I recently needed to search through a collection of 20,000 text files. After trying basic tools like find
and grep
, I decided to give sqlite3 a try.
Data Preparation
Using a Jupyter Notebook, I cleaned the documents and imported them into a sqlite3 database. I used Beautiful Soup to extract text from both HTML and plain text documents. The entire cleaning process took around 5 hours. Once I had everything figured out, the actual database import step took about 30 seconds.
Full Text Search with FTS5
I created an FTS5 virtual table to enable fast full-text search with boolean logic and fuzzy matching. This allowed me to quickly find relevant files.
I wrote a second Jupyter Notebook to provide a simple notebook cell based UI for querying and retrieving documents. That worked, but I wanted to make things even more convenient.
Web-Based Search UI with Flask
I built a simple web-based search UI using Flask.

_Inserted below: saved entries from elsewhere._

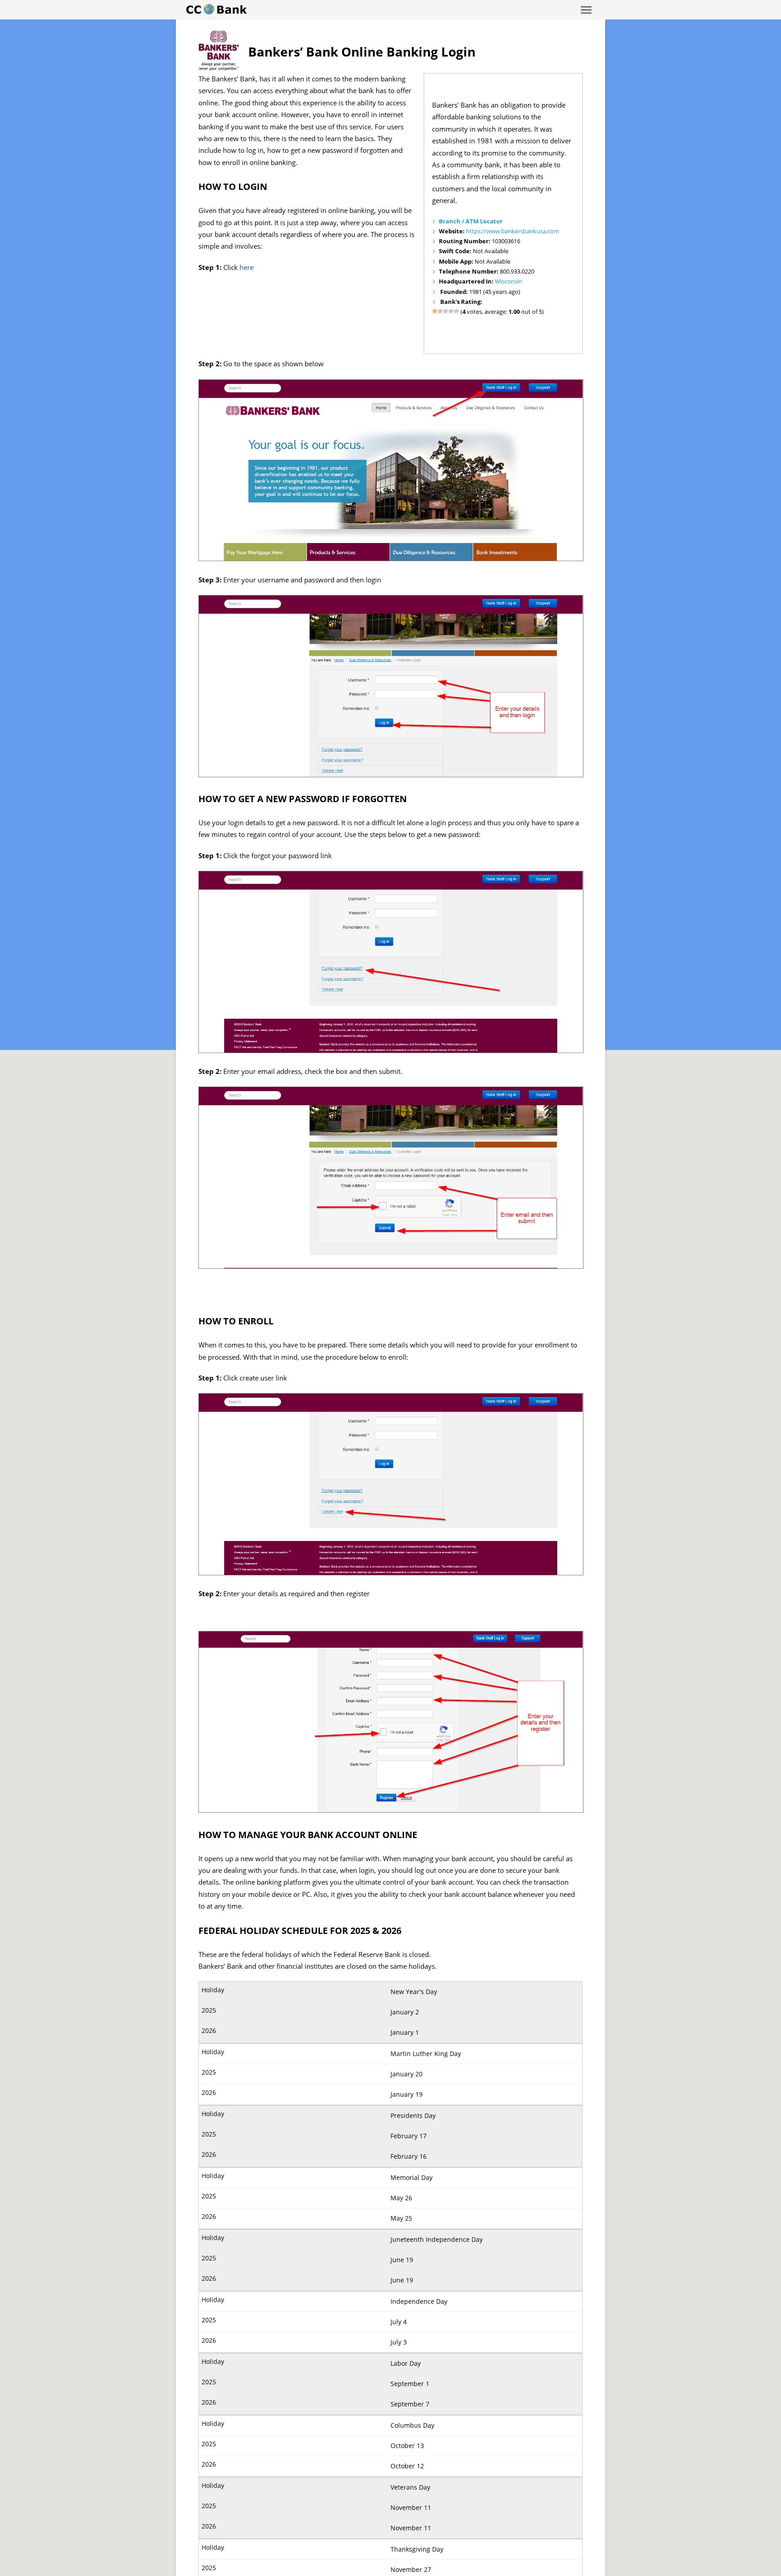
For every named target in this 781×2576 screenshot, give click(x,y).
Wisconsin (508, 281)
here (247, 267)
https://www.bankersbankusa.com (512, 231)
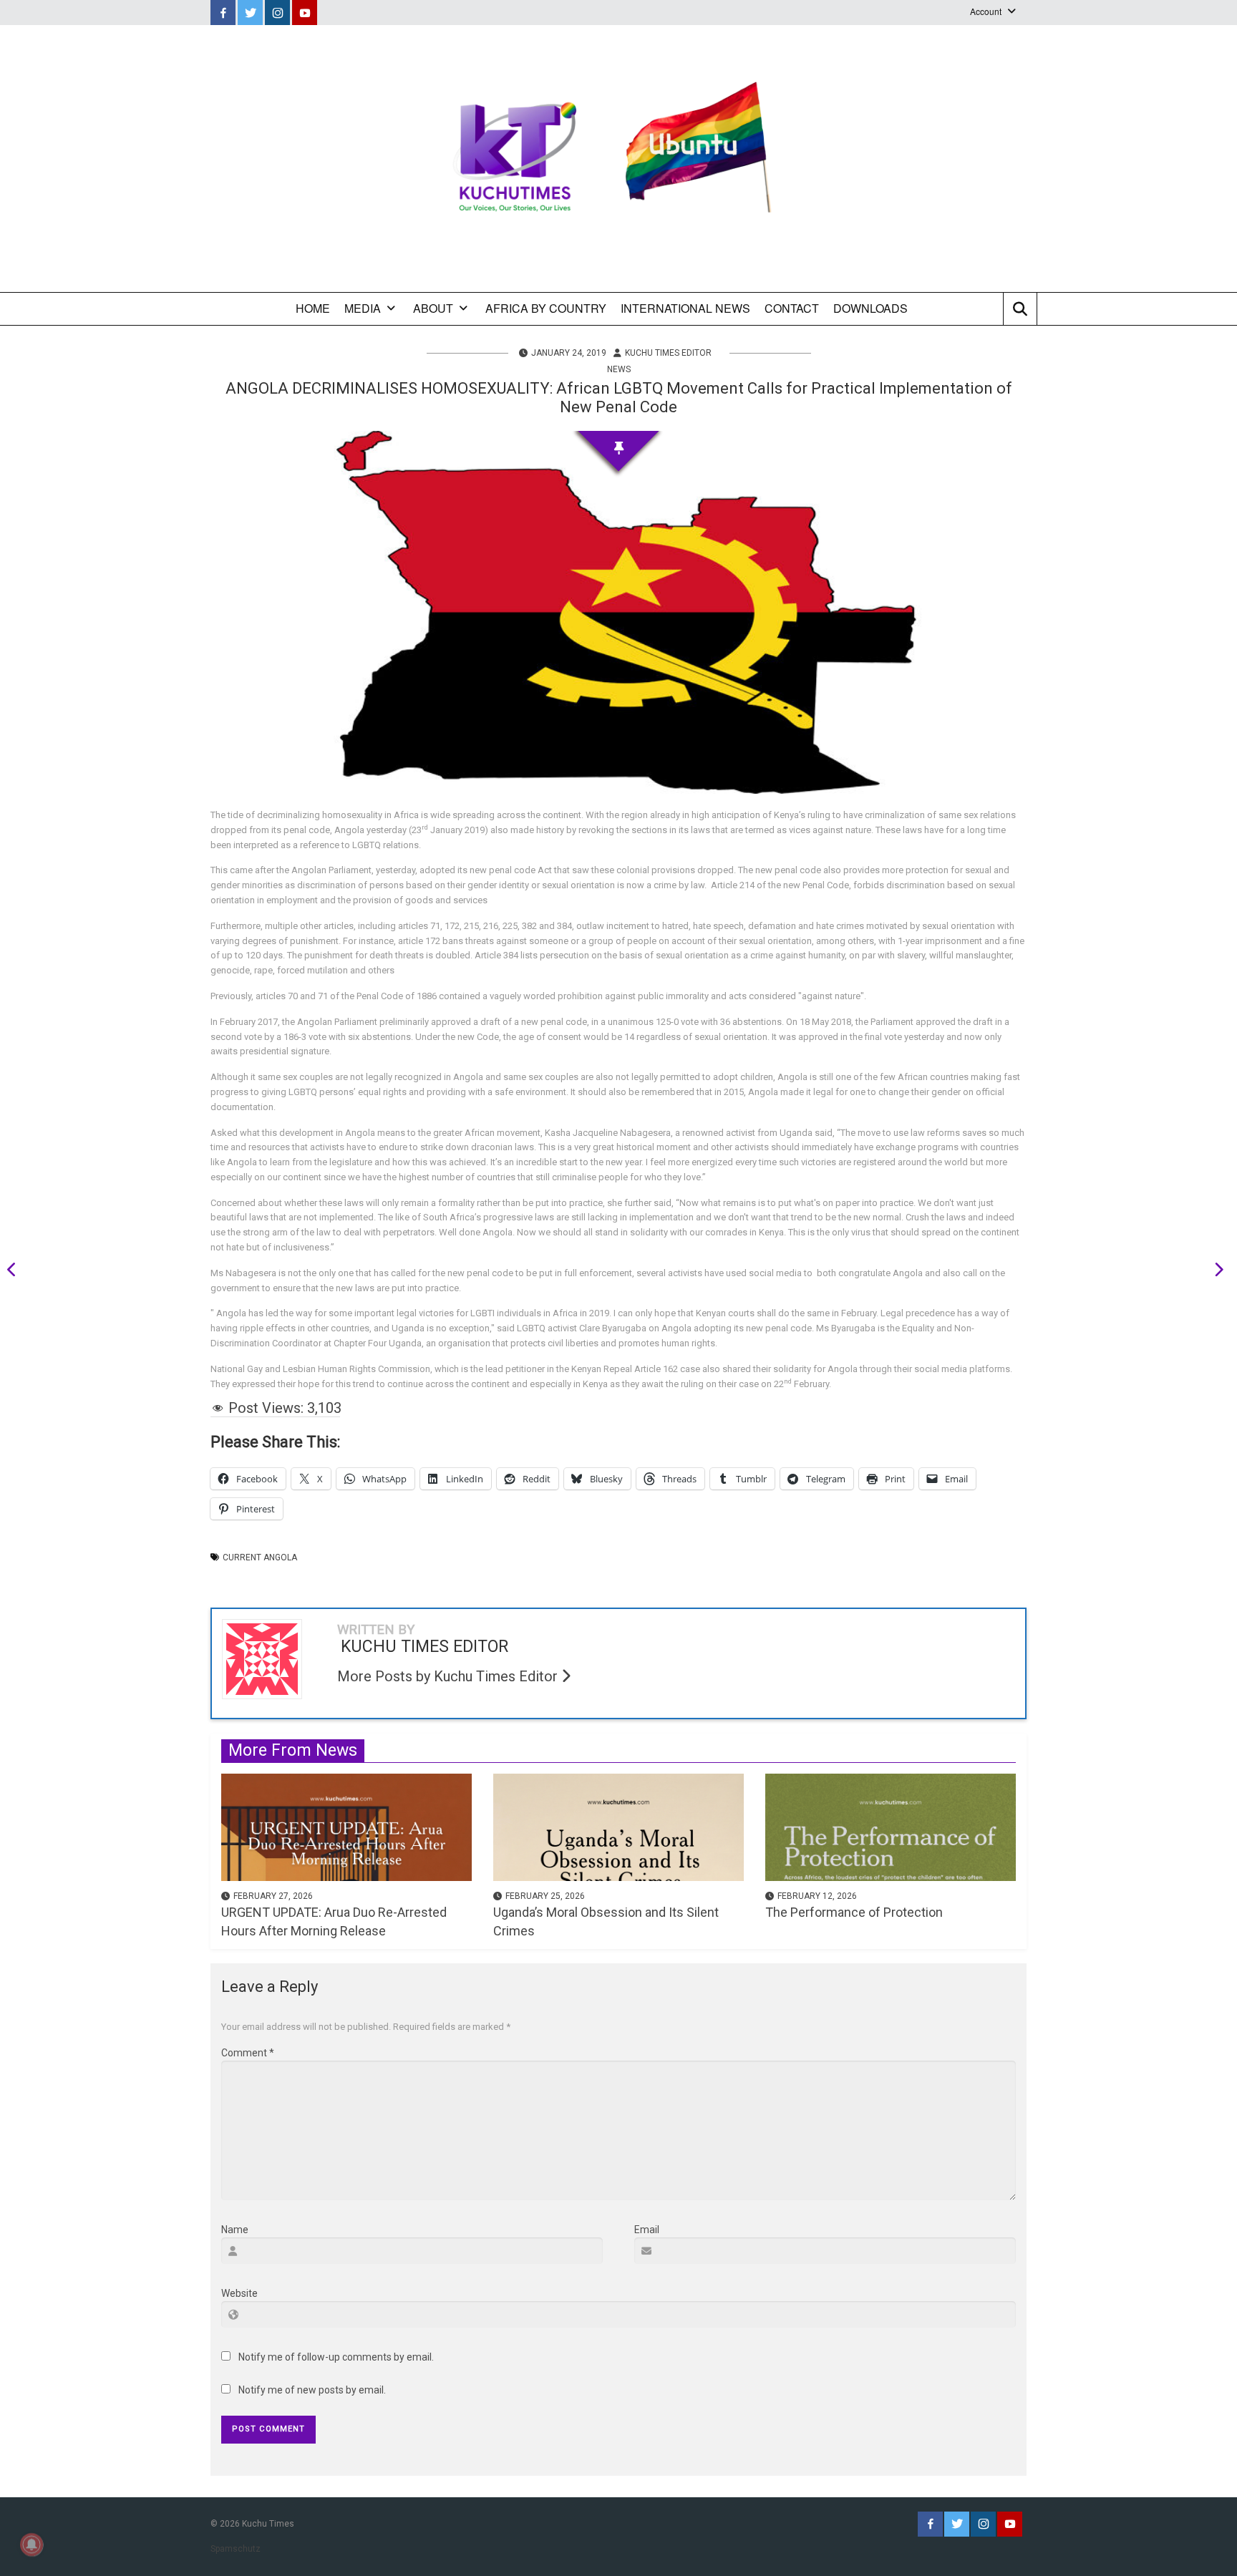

To create and debug the Flask server, I used Visual Studio Code with their excellent Flask tutorial.
Lessons Learned
- Jupyter Notebooks are a useful tool for data cleaning and import.
- sqlite and FTS5 works well for simple document search applications.
- Flask is an easy-to-use library for simple web servers.
- Visual Studio Code is great for creating and debugging Flask servers.
Room for Improvement
- The UI could be improved by using a design system like Bootstrap.
Overall, I was able to create a functional search tool that can handle a my collection of text files. It took about 10 hours of work, and I learned a few things along the way.
Two thumbs up, would hack again!